DATA EXTRACTS:
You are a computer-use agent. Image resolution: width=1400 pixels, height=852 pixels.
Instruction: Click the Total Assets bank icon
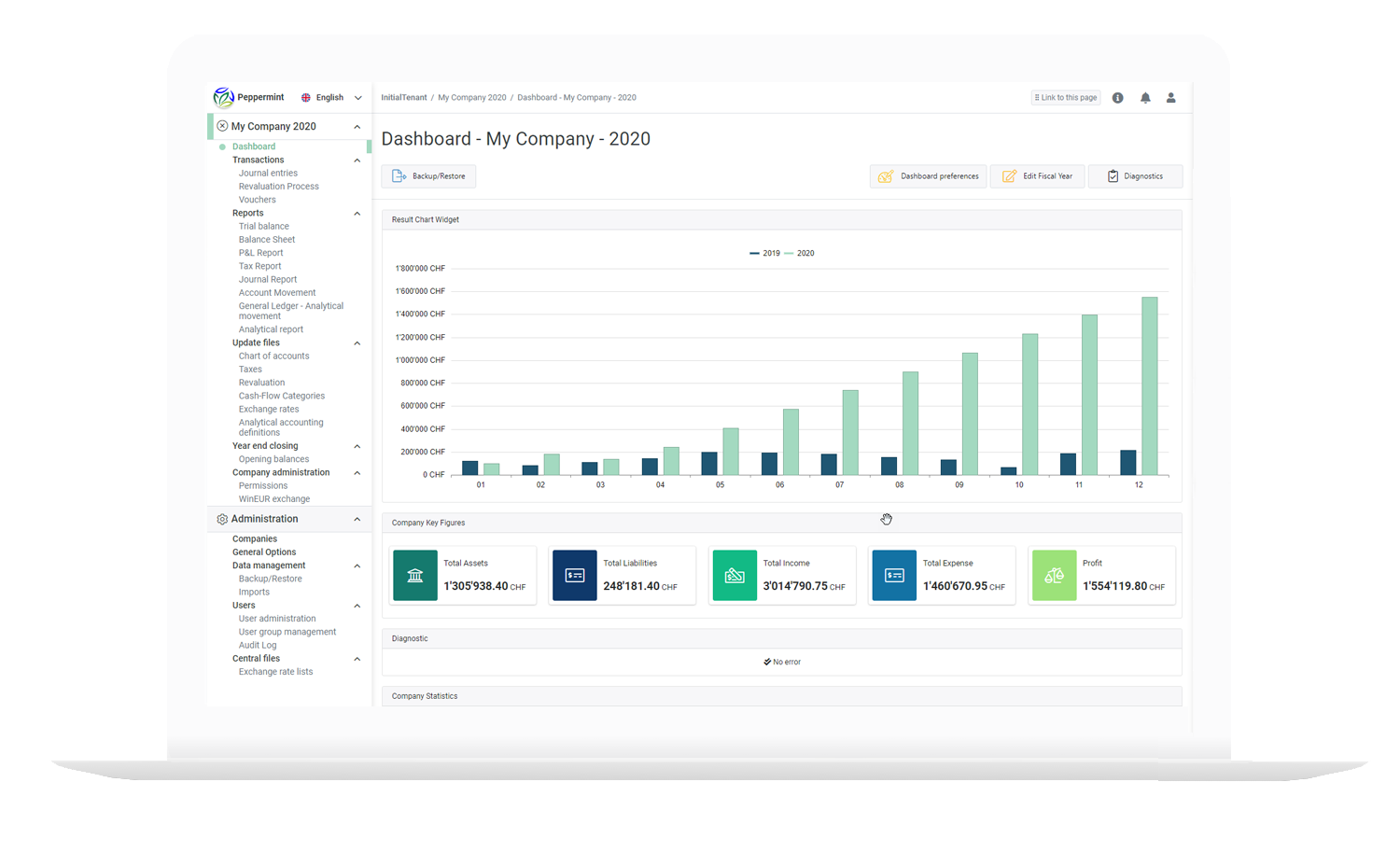(415, 576)
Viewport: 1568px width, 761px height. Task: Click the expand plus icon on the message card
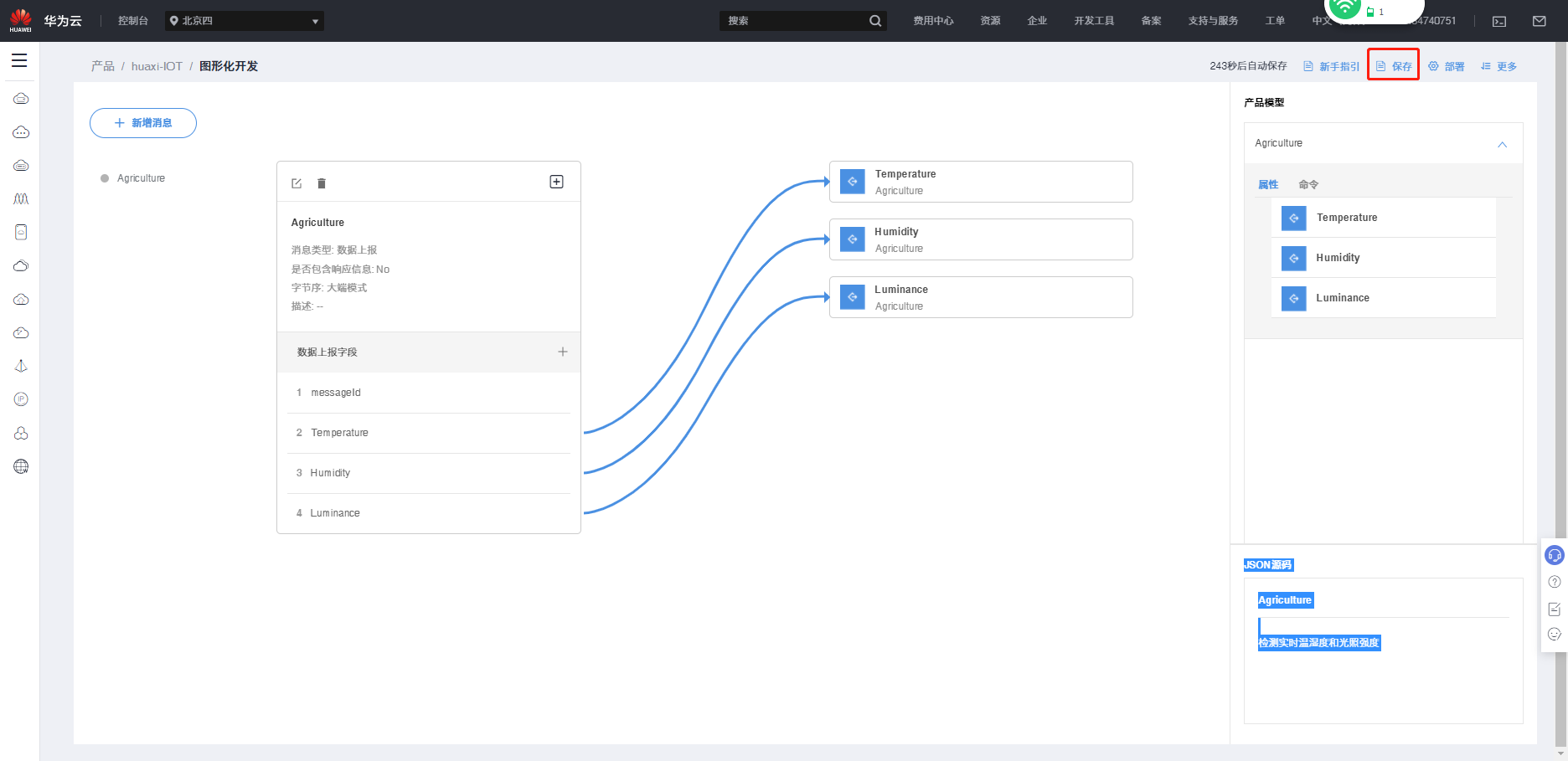pyautogui.click(x=556, y=182)
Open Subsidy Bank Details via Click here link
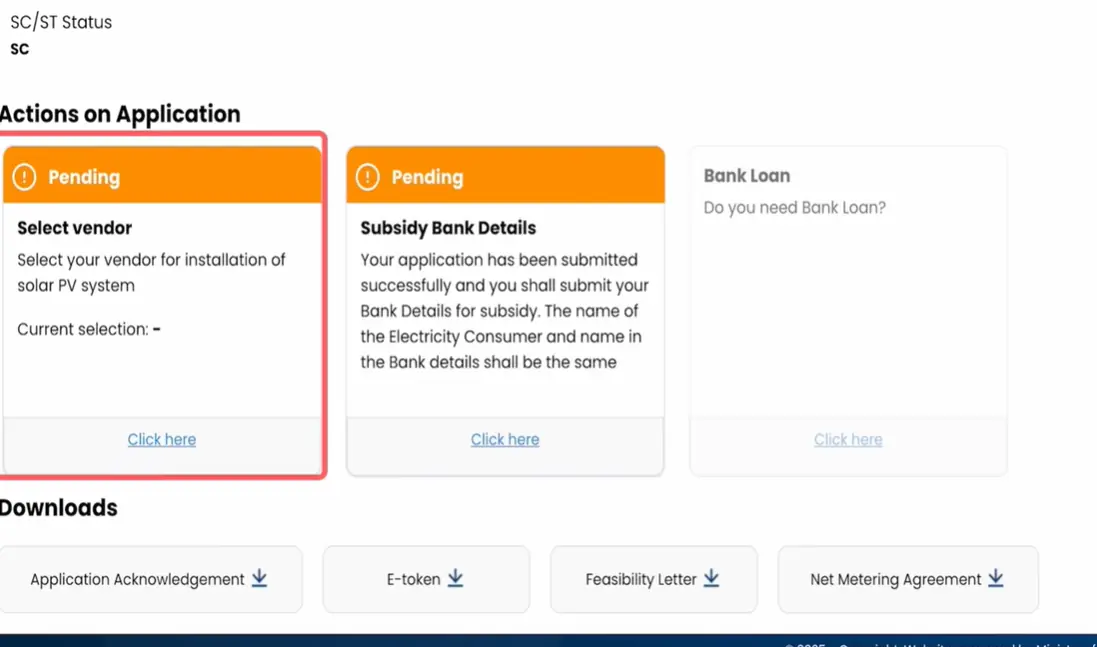Viewport: 1097px width, 647px height. pos(504,439)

EXERCISE DESCRIPTION: Could every entry above be printed again exactly, images excluded?

TASK RESPONSE:
You are a computer-use agent. Image resolution: width=1400 pixels, height=852 pixels.
Instruction: Click the Total Assets bank icon
(415, 576)
Viewport: 1568px width, 761px height. Task: Click the expand plus icon on the message card
pyautogui.click(x=556, y=182)
Open Subsidy Bank Details via Click here link
Viewport: 1097px width, 647px height. pos(504,439)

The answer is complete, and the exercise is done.